Historically, communication between Westminster and the three devolved legislatures has been poor. Relations tend to be conducted on a government to government basis, and the devolved government then engages with its own legislature on the issues concerned. This has resulted in misunderstandings in legislative drafting and the devolved legislatures being left out of the loop about developments with one of their sister legislatures that might have longer-term implications for themselves. In addition to whatever processes are put in place at the Whitehall level for the inter-governmental negotiations, either through the Inter-governmental Council or a new body, Parliament may therefore wish to set up a four member inter-parliamentary committee arrangement to shadow the negotiating process.
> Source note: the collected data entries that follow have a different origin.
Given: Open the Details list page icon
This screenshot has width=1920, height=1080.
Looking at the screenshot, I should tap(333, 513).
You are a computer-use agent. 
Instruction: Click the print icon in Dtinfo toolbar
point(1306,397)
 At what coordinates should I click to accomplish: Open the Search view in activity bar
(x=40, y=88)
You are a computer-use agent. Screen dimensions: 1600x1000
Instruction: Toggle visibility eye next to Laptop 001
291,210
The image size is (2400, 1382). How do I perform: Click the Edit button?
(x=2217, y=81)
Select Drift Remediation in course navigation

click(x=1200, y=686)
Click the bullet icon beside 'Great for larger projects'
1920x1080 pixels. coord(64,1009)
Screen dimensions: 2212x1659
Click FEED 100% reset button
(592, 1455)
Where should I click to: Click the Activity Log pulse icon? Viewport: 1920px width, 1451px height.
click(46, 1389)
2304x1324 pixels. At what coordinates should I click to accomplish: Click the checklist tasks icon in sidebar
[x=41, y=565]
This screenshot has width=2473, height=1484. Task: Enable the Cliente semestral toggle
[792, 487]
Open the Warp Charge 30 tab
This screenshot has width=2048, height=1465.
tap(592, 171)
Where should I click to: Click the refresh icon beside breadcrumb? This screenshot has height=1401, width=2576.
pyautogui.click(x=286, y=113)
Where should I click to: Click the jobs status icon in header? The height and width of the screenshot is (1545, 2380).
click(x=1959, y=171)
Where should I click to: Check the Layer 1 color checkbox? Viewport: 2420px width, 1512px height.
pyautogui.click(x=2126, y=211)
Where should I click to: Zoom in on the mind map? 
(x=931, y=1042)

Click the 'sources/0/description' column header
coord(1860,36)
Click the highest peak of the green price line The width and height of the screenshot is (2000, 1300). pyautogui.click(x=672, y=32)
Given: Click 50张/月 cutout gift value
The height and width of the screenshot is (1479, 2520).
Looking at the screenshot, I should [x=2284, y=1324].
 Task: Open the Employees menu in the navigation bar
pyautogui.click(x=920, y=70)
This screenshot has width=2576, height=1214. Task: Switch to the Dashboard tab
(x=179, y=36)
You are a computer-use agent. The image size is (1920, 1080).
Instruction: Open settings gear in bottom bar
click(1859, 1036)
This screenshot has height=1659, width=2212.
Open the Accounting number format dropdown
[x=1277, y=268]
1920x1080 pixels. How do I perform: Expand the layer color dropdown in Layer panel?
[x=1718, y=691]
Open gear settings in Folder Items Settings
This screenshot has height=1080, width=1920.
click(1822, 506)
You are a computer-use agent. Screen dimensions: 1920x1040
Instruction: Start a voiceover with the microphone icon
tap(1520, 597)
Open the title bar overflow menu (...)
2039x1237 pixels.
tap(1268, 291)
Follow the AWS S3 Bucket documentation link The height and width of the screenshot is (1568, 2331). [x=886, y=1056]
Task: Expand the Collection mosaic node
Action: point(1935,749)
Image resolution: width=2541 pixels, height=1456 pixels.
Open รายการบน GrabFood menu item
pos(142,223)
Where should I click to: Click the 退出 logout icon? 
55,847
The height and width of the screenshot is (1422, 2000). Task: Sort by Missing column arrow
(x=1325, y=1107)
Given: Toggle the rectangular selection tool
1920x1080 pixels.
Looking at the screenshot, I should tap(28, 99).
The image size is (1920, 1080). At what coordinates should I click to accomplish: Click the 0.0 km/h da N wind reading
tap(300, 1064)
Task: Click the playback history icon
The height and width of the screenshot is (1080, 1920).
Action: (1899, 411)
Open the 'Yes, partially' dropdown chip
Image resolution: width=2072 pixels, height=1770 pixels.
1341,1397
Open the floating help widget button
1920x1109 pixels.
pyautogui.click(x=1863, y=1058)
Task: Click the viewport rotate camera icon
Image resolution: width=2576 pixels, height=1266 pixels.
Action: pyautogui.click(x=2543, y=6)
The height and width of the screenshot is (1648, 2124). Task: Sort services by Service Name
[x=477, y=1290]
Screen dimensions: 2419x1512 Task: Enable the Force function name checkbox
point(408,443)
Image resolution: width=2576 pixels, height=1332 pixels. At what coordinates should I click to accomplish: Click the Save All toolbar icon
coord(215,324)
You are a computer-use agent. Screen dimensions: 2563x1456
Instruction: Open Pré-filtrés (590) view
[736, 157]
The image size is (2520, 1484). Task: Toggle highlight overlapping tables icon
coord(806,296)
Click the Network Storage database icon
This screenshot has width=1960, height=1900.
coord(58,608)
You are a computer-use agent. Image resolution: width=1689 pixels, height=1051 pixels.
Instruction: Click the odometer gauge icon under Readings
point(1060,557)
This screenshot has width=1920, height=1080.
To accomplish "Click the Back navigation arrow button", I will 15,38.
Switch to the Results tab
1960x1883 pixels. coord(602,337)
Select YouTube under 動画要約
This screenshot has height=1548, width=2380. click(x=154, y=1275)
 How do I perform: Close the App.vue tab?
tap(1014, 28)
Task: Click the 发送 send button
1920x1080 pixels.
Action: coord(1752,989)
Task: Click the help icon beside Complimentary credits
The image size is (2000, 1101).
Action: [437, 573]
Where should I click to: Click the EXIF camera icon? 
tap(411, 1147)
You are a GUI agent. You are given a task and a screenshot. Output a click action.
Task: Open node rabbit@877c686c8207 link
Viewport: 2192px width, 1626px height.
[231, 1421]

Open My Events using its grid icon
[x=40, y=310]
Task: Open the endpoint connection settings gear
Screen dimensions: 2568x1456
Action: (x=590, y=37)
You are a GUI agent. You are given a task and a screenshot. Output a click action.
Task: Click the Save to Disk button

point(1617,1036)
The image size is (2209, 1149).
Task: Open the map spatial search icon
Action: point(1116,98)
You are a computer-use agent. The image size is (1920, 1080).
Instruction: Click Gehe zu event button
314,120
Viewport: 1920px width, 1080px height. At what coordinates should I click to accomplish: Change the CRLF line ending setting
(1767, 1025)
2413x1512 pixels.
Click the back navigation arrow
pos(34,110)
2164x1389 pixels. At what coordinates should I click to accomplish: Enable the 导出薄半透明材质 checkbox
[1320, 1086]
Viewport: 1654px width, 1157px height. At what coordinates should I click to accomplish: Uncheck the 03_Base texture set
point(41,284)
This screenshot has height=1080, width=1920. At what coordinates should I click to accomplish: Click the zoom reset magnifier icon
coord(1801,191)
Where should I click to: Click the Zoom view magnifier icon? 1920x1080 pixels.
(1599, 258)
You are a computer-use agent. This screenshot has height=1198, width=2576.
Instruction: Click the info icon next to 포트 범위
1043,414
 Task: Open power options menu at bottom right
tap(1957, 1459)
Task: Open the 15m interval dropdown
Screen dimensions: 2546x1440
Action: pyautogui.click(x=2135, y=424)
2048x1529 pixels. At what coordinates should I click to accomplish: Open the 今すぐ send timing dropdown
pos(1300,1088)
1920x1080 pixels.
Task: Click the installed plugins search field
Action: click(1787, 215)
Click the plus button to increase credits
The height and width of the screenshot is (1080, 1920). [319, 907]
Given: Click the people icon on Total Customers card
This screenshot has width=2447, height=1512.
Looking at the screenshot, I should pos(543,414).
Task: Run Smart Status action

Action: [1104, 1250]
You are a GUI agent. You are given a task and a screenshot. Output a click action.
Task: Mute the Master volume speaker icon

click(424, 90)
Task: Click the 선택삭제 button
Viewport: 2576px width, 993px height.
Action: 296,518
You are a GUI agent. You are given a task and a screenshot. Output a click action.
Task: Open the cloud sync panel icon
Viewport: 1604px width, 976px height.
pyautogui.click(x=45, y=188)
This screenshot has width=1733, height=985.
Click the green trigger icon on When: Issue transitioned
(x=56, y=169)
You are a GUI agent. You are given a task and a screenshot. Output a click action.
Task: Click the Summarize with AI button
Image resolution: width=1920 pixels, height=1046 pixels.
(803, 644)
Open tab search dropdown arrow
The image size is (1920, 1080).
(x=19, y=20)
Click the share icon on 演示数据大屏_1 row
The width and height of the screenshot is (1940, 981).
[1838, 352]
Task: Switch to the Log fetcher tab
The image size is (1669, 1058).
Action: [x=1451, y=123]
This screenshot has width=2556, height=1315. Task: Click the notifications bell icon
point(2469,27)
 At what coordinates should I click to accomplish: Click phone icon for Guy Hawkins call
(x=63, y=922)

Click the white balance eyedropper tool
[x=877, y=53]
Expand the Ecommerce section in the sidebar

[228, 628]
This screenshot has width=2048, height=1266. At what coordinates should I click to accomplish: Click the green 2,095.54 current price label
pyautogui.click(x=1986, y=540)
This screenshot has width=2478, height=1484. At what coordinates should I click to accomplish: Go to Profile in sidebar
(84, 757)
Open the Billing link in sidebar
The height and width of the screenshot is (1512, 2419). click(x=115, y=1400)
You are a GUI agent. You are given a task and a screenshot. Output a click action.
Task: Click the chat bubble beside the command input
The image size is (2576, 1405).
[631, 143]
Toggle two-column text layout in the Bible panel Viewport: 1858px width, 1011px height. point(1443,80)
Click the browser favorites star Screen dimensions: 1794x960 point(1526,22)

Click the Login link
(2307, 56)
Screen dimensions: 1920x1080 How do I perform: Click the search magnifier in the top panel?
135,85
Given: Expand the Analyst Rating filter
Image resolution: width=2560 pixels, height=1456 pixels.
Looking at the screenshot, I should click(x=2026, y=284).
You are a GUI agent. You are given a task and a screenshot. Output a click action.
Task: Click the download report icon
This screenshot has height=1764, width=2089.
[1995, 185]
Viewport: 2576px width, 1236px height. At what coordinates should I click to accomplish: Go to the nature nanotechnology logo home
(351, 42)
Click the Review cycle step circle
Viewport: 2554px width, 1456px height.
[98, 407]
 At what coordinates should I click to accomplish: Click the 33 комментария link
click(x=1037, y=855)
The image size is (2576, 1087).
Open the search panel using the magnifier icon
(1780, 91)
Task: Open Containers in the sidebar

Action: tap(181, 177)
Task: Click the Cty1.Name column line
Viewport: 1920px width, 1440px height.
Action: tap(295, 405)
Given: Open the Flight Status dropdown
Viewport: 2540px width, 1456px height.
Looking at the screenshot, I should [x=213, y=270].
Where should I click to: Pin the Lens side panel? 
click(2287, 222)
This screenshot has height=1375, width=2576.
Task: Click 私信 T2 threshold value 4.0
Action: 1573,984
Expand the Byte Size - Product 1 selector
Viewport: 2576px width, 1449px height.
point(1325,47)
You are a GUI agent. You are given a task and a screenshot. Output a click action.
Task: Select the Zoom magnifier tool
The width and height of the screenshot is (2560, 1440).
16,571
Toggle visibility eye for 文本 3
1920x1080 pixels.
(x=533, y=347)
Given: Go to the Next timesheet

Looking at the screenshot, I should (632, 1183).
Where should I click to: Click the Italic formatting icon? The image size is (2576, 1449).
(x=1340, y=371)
So the constitutional and legislative challenges and the sheer volume of work will be enormous, and it is unclear how it will all fit alongside the current day-to-day workload of the government’s existing legislative plans. And of course, all this will have to be done alongside preparations for the proposed multi-billion pound refurbishment of the Palace of Westminster. The ‘restoration and renewal’ programme is a one in 150 year opportunity to reform the leading institution of our democracy. It will now take place in a very different political environment to the one we were thinking about just weeks ago. But it also presents a real opportunity to reinvent the way we legislate and the culture and practice of parliamentary politics in a manner fit for our new future.